"""

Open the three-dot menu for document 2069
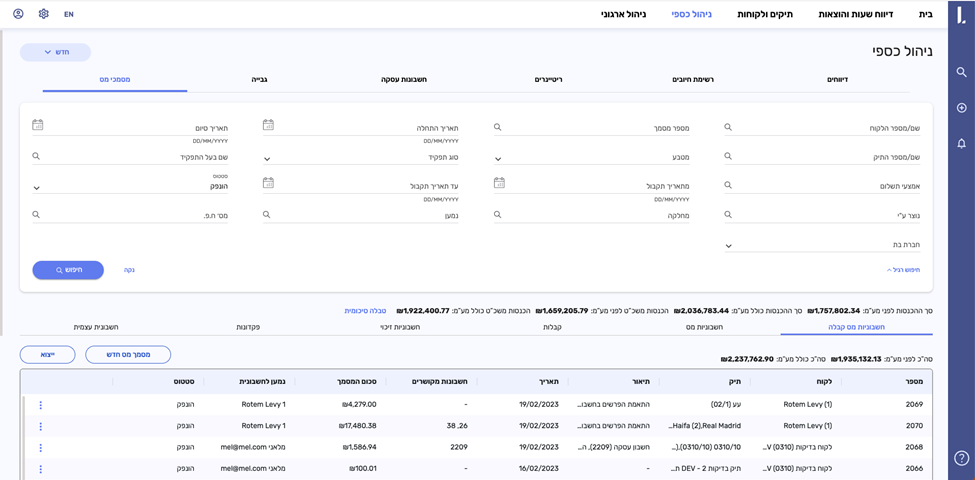 click(x=41, y=405)
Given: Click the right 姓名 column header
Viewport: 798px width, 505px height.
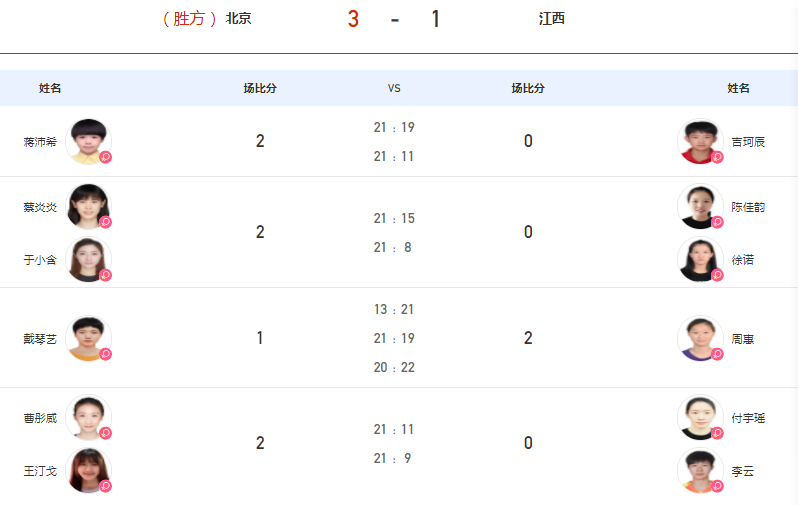Looking at the screenshot, I should pos(738,88).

"""

● What the exercise asks
Set the listing down exactly, without its pictures.

● Result of this exercise
Open the three-dot menu for document 2069
 click(x=41, y=405)
Given: Click the right 姓名 column header
Viewport: 798px width, 505px height.
Looking at the screenshot, I should pos(738,88).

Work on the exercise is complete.